到了醫院,醫生一番細致檢查過后,寬慰道只是受到驚嚇加上缺氧,沒什么大礙。許淮原本緊繃如弦的心弦,這才緩緩松了下來。他長舒一口氣,肩膀微微下垂,一直攥緊的拳頭也慢慢松開。可此時,他卻有些躊躇,不敢直面江漾。他拖著沉重且略帶猶豫的步伐,緩緩走到病房門口,身子倚靠著墻壁,眼睛一眨不眨地盯著病房內的江漾。
病房里,潔白的床單與墻壁相互映襯,靜謐而又安寧。江漾躺在病床上,臉色依舊帶著幾分蒼白,額前的碎發被汗水浸濕,凌亂地貼在臉頰上。許淮望著她,目光中滿是關切與疼惜,可腳步卻像被釘住一般,怎么也邁不進去。他心中五味雜陳,既為江漾脫離危險而慶幸,又因自己給她帶來不幸而自責。他害怕面對醒來的江漾,害怕看到她眼中的脆弱,更害怕江漾討厭他……

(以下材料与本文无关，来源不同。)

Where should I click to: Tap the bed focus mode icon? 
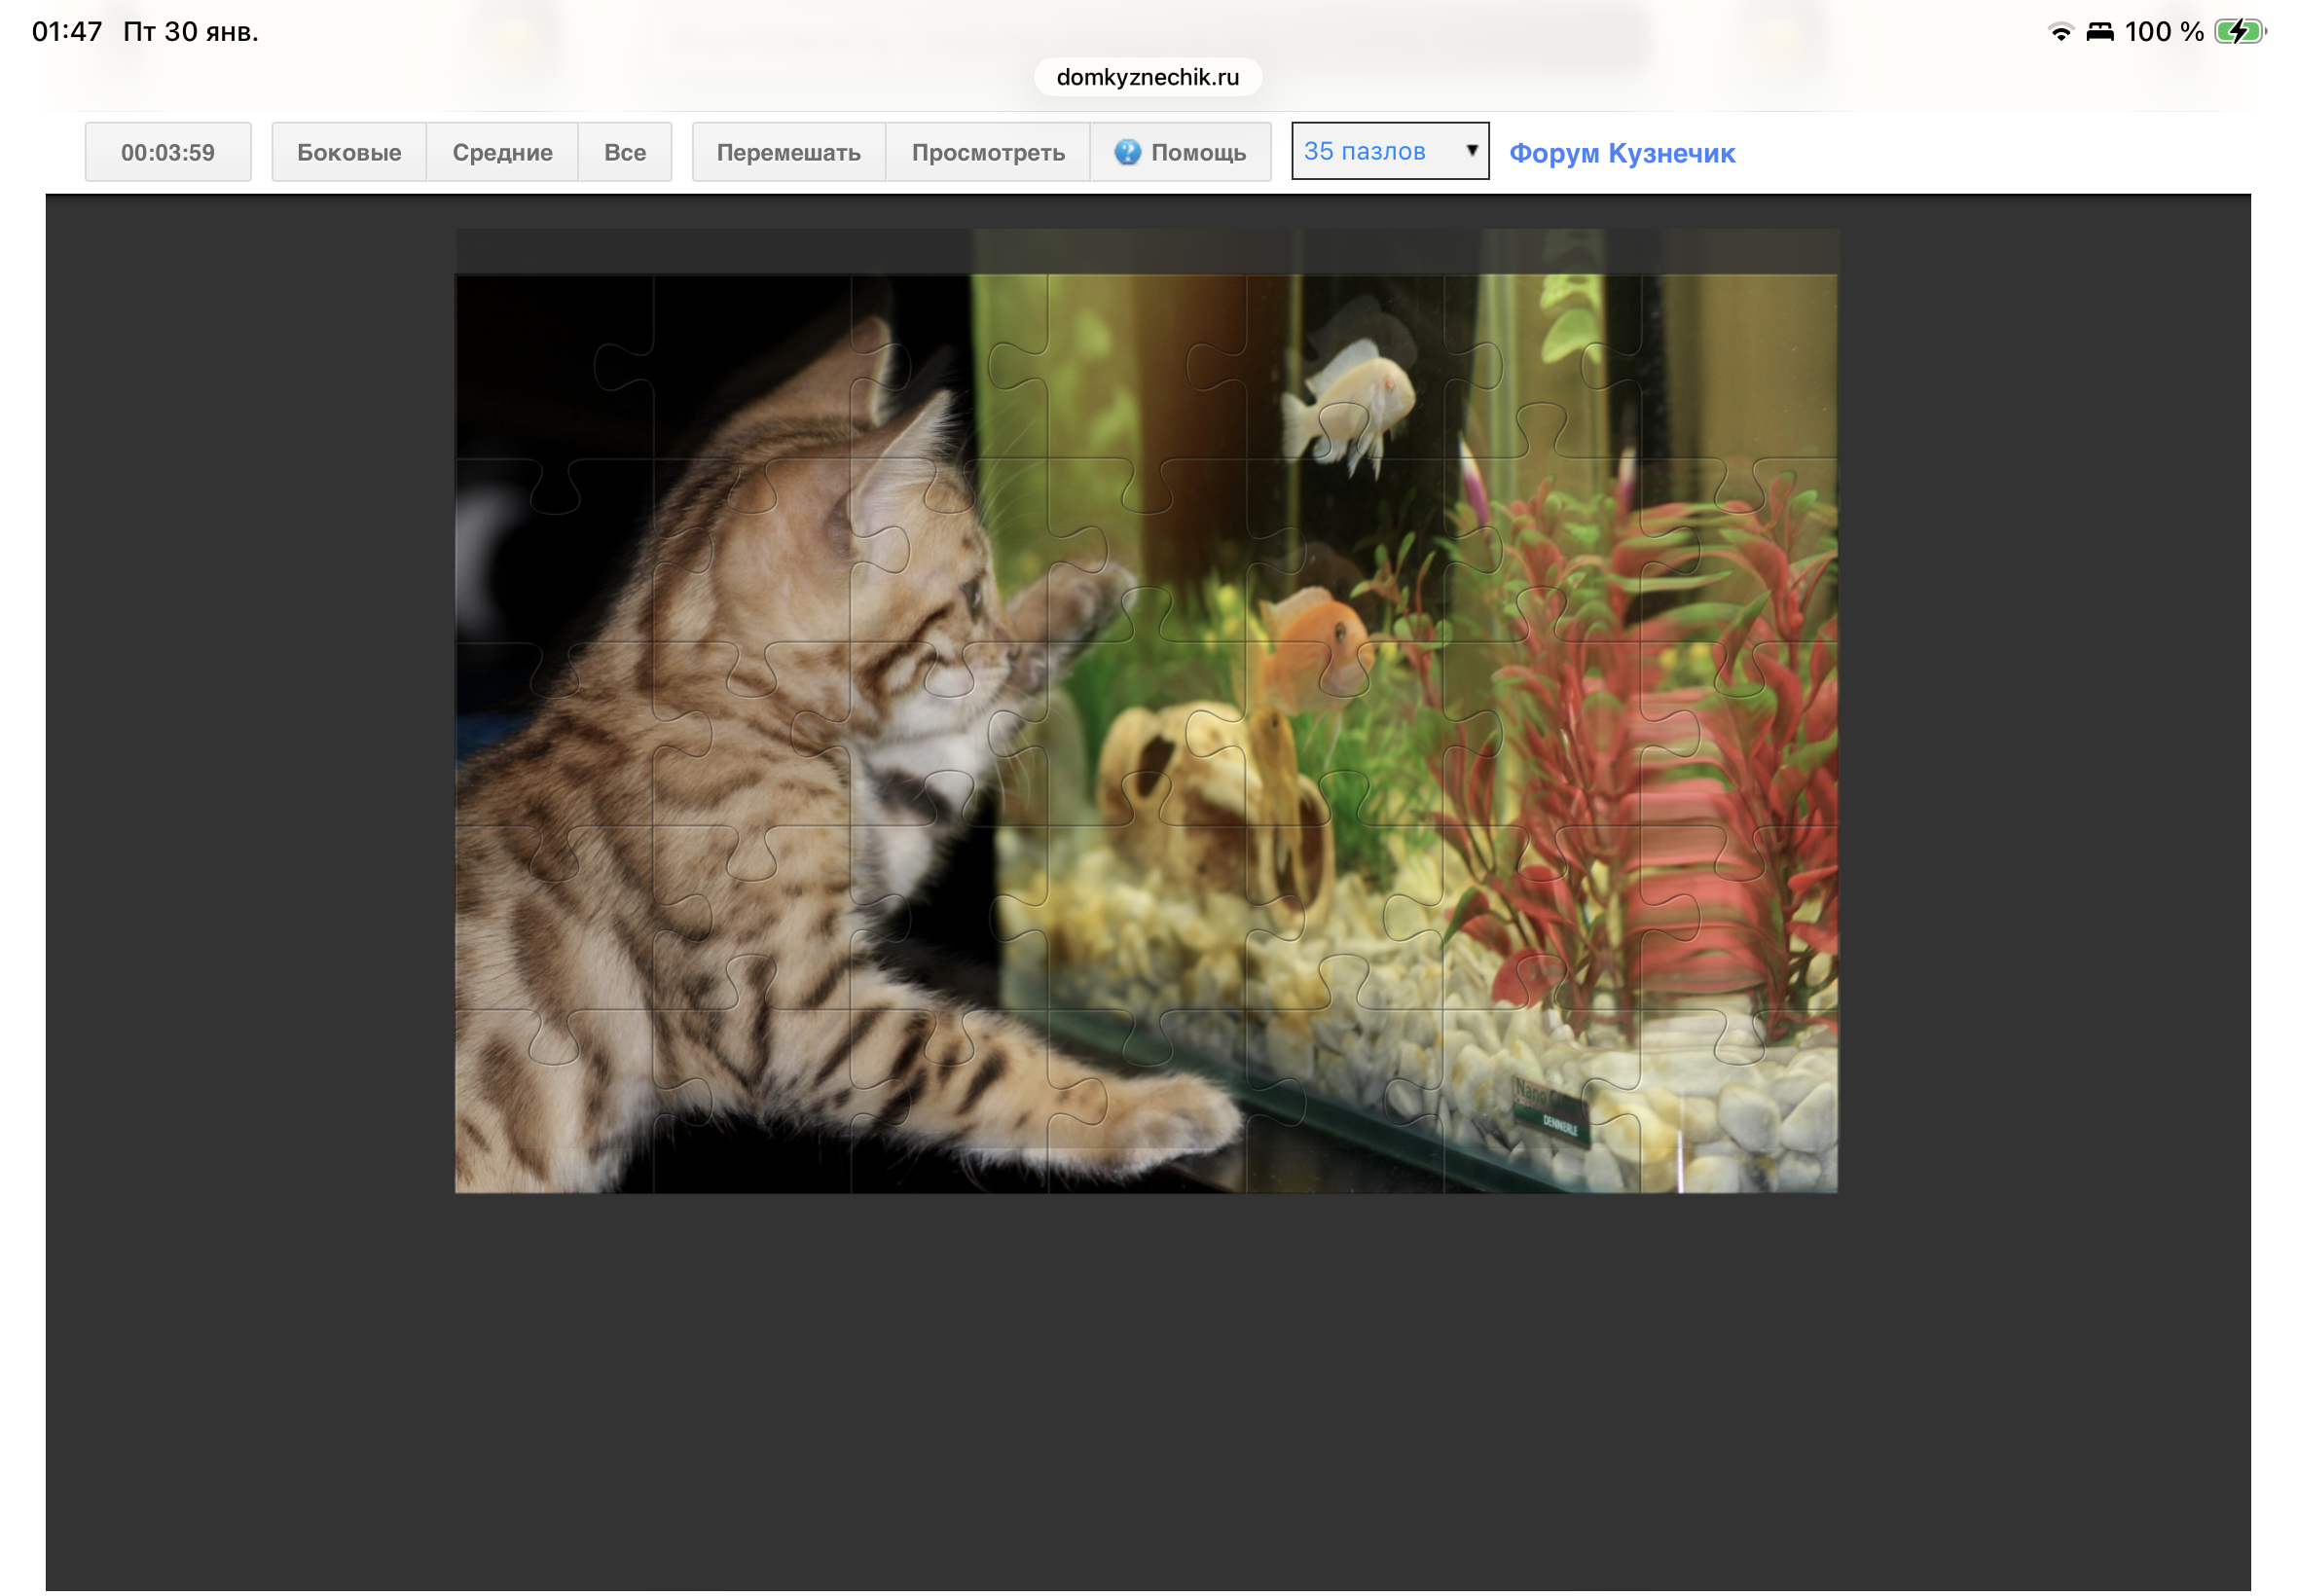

就這樣,許淮在病房門口佇立良久,像是一尊沉默的雕塑。時間一分一秒地流逝,終于,江漾的眼皮微微顫動,悠悠轉醒。許淮看到這一幕,身體下意識地一僵,隨后迅速轉身,腳步急促卻又盡量放輕,悄然無聲地離開了。他的身影在醫院長長的走廊里漸行漸遠,燈光將他的影子拉得很長很長,帶著一絲落寞,也帶著對江漾深深的牽掛。
良久,許淮微微嘆了口氣,聲音中帶著一絲無奈與沉重,緩緩說道:“江漾,當初其實……我有不得已的苦衷。”江漾聞言,猛地抬起頭,眼中滿是疑惑與震驚,緊緊盯著許淮,迫不及待地等待他繼續說下去。許淮微微側過頭,像是在努力整理混亂的思緒,他的喉結上下滾動,深深地吸了一口氣,仿佛在鼓足全身的勇氣。此時,江漾才留意到,許淮的眼眶微微泛紅,臉上帶著一抹難以掩飾的憔悴與滄桑,想必這些年他也歷經了無數的艱難與困苦。

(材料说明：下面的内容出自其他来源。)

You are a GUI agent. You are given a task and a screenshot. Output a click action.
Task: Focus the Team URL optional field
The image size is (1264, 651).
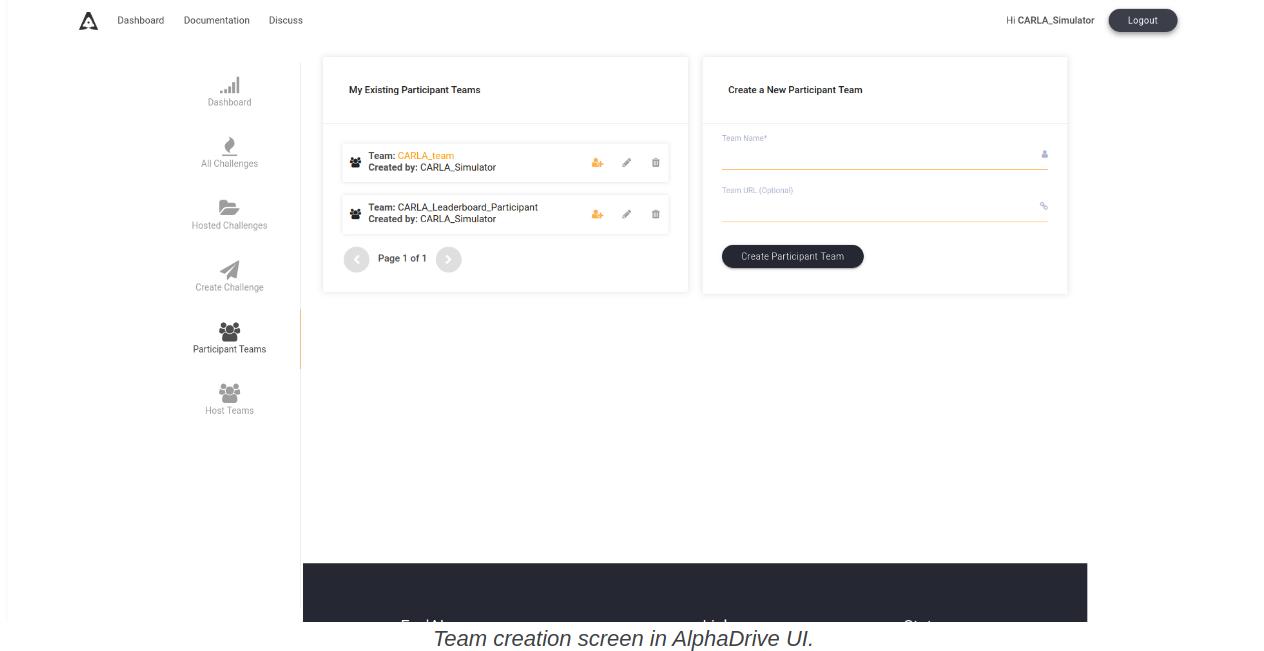(x=878, y=208)
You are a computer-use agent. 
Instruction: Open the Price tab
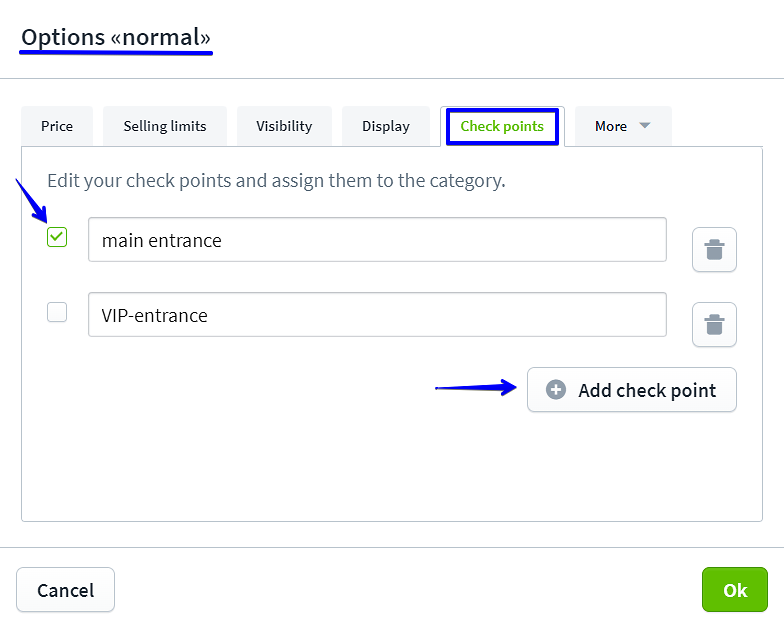coord(57,126)
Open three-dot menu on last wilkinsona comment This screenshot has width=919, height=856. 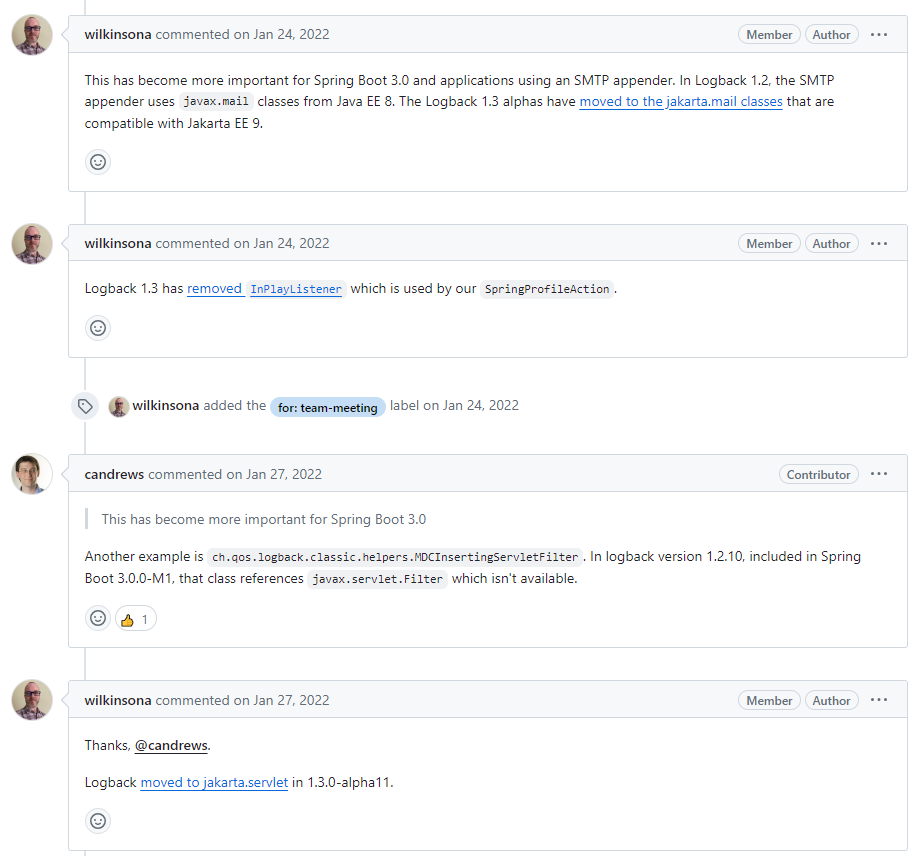[879, 700]
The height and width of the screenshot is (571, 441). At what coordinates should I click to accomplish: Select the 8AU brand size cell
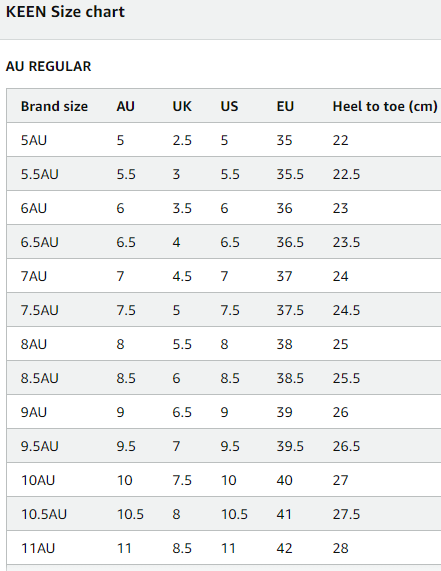34,344
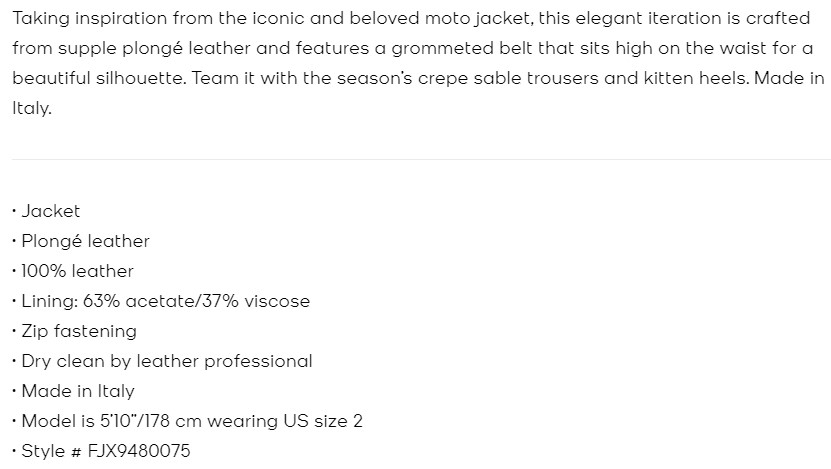The height and width of the screenshot is (469, 831).
Task: Click "Italy." on the paragraph's last line
Action: (x=32, y=108)
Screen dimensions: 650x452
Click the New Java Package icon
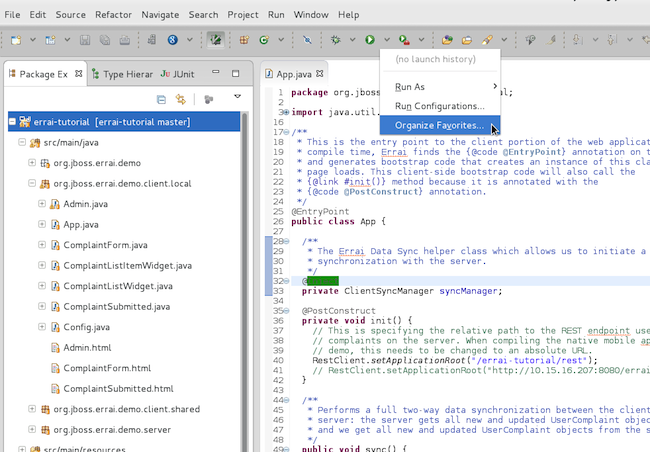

片刻之后,許淮緩緩開口:“從小我媽一個人將我拉扯大,那年我爸突然回來,我媽就進了icu,”他的聲音低沉而沙啞,每一個字都仿佛帶著沉重的枷鎖,從心底艱難地擠出。江漾靜靜地聽著,腦海中不由自主地浮現出當年許淮匆匆離去的背影,心一抽一抽的疼。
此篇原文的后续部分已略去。